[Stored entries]
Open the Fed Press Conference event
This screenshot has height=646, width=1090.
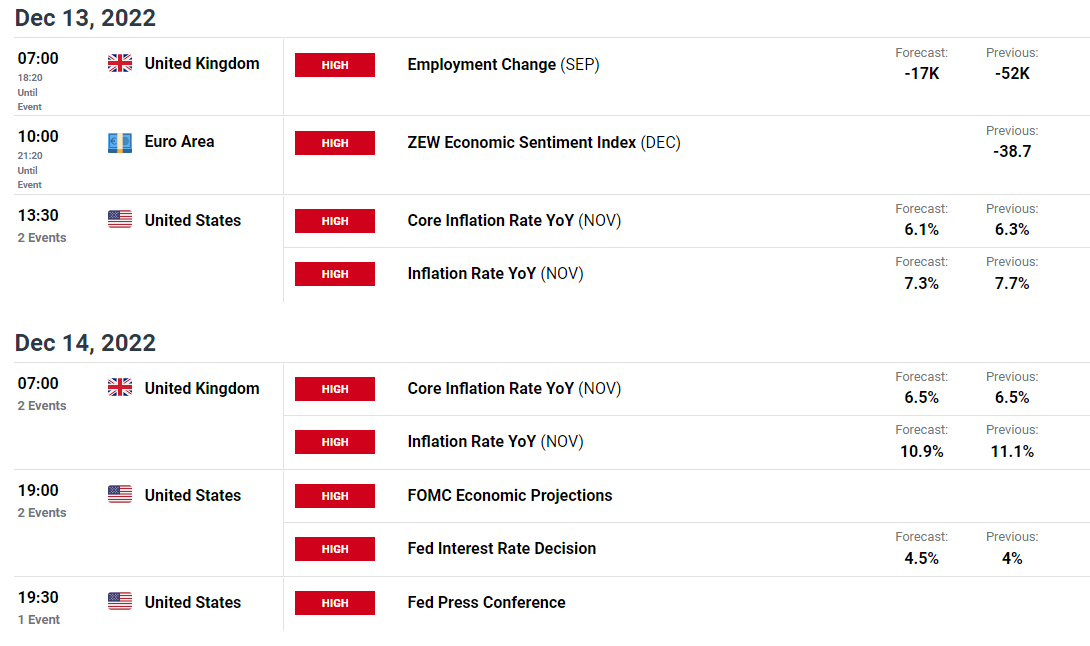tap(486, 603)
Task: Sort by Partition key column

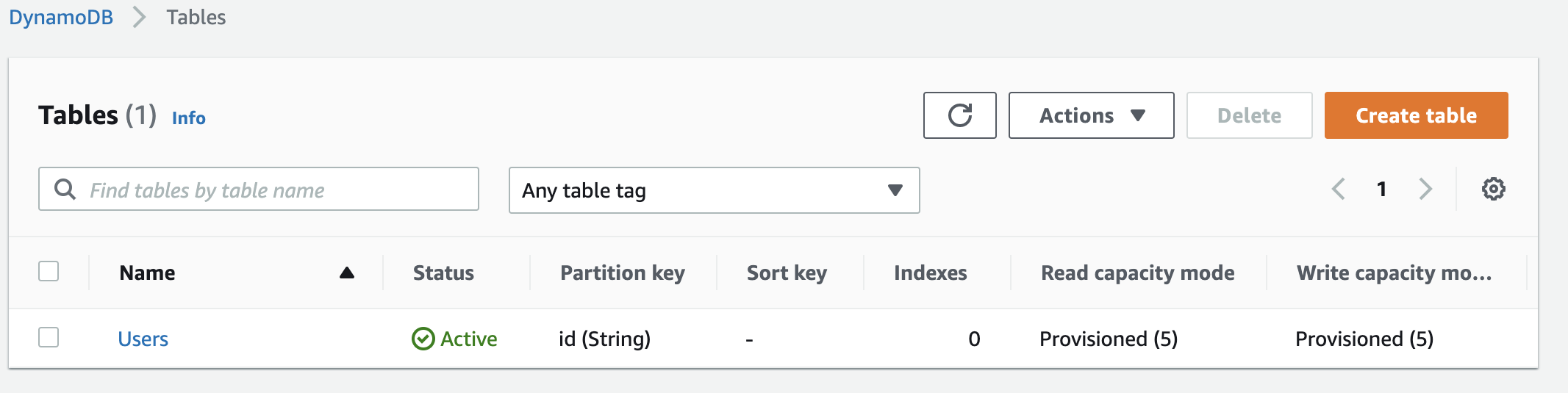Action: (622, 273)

TASK REQUIREMENTS - Rewrite all the records above, putting "session" wherever "event" appears and leaving everything else the same. Leave out the pictures.

TASK RESPONSE -
Open the Fed Press Conference session
This screenshot has height=646, width=1090.
tap(486, 603)
Task: Sort by Partition key column

Action: (622, 273)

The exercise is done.